On Apr 30, 2007, at 3:35 PM, Tina Holmboe wrote:

>
> On 30 Apr, Maciej Stachowiak wrote:
>
>>>   Does that mean we should add FONT to the standard? The WHAT WG
>>> seem to think so - I disagree; as does most everyone I know who  
>>> work with
>>> the web.
>>
>> Browsers are going to implement it whether the standard describes it
>> or not - so they may as well implement it interoperably in a way
>> defined by spec. Note that although the WHATWG spec requires UAs to
>
>   So, basically, you are saying that no matter what anyone ELSE might
>   say, the browser vendors will implement exactly what they WANT to
>   implement?
>
>   Regardless?
>

If a customer comes to us and says "We need the ability to do feature  
X", our answer is not going to be, "Sorry we can't do that, it's not  
defined in a standard yet.  Go use some proprietary technology  
instead."  You seem to be trying to paint a picture of browser  
vendors as selfish.  We implement what our customers demand, whether  
they are other developers on OS X trying to use WebKit to build  
applications, or site authors who ned more capabilities on the Web to  
avoid having to fall back to Flash.

Browser vendors can and will innovate.  The important takeaway from  
this though is that when we do innovate, we make sure to feed back  
our innovation to a standards body or group to see if there is  
interest in that feature becoming part of a specification.  This has  
happened with numerous CSS properties that we have invented as well  
as with the <canvas> element of course.

Sometimes there is interest, and sometimes there isn't, but this is  
just one of multiple avenues by which new features can wend their way  
into a future specification.  (And having the weight of some  
implementation experience certainly helps!)
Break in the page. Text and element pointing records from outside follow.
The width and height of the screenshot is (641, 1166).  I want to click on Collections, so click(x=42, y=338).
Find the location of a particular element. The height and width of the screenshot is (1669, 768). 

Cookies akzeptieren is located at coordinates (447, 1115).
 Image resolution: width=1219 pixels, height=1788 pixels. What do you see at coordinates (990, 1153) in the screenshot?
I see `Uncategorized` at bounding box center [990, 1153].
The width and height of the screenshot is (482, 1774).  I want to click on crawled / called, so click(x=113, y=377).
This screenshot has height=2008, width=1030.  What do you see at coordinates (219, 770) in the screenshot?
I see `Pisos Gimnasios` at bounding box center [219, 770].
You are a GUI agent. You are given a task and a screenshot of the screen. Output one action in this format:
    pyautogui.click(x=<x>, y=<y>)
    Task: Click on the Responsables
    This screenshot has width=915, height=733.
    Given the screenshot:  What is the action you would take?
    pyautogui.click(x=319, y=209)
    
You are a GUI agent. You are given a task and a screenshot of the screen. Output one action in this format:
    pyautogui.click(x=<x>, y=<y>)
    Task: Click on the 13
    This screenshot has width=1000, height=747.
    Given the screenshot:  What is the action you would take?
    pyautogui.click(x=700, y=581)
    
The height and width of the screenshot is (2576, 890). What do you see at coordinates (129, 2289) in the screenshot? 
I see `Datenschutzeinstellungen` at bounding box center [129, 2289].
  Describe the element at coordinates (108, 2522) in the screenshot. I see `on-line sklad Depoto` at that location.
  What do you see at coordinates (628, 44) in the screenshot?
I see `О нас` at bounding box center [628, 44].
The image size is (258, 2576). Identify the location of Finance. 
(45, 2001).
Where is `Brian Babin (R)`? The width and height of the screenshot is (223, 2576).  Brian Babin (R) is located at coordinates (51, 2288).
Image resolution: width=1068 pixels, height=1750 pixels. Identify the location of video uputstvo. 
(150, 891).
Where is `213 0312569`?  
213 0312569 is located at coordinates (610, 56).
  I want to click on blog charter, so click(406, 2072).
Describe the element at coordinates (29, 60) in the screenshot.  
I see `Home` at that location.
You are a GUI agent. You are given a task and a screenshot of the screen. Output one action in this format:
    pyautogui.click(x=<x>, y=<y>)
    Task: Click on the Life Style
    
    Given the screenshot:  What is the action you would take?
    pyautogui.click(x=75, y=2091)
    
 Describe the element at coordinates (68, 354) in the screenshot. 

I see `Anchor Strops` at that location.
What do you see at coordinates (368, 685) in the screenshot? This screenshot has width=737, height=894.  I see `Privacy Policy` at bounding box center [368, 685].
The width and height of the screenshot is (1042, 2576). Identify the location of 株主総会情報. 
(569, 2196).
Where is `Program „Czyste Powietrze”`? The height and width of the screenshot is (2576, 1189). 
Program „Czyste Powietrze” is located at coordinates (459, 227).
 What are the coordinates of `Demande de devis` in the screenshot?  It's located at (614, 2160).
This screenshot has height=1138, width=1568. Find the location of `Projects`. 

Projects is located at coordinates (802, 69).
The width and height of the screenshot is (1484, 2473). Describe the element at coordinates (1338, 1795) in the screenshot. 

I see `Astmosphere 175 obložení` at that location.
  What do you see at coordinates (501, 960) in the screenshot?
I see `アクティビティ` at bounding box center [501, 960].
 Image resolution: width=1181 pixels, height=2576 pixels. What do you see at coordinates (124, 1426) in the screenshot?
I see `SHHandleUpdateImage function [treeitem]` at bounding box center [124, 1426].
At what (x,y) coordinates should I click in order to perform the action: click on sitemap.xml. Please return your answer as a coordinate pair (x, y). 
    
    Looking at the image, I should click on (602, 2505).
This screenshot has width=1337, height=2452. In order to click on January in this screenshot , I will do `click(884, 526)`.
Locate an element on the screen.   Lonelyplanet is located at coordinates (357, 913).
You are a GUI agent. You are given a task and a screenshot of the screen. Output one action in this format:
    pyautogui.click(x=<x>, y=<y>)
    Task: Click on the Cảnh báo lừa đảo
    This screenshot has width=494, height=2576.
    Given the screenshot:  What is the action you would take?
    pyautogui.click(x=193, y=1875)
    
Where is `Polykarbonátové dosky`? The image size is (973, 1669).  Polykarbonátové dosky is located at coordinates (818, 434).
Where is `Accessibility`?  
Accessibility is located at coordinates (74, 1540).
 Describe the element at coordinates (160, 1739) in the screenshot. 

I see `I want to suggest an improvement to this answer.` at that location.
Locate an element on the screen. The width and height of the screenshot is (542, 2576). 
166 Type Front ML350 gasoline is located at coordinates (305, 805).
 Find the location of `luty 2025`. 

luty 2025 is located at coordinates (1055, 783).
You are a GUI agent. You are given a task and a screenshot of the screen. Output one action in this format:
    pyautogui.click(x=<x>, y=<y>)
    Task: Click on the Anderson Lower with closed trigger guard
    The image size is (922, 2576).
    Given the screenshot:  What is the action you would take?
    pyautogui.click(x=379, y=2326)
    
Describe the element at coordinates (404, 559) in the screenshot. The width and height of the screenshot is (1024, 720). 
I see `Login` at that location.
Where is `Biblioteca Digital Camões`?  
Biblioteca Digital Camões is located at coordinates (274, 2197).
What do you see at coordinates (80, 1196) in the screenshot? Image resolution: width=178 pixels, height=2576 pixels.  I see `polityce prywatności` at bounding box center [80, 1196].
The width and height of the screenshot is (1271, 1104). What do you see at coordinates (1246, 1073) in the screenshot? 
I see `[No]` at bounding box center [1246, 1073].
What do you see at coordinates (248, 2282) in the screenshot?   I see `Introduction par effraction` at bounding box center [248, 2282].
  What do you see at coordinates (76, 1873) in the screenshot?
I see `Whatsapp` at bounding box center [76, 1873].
But yes, if multiple browser vendors all view a feature as useful,  
and the HTML WG decrees that it is not useful, that doesn't mean that  
we should throw the idea away and never implement it.  Of course we  
browser vendors might get together and implement the feature anyway.

>
>   Again: if a feature X is added to the specification because a  
> majority
>   of those working on it agree it is necessary or wanted, but the
>   browser vendors /disagree/ - it'll simply be ignored?
>

It might be yes.  As we've seen with CSS there were numerous features  
that were ultimately ignored by vendors in CSS2.0, and so CSS2.1  
wisely dropped them from the specification.  I would suggest that if  
nobody wants to implement a feature (and isn't going to) that there  
is little value to putting it into the specification.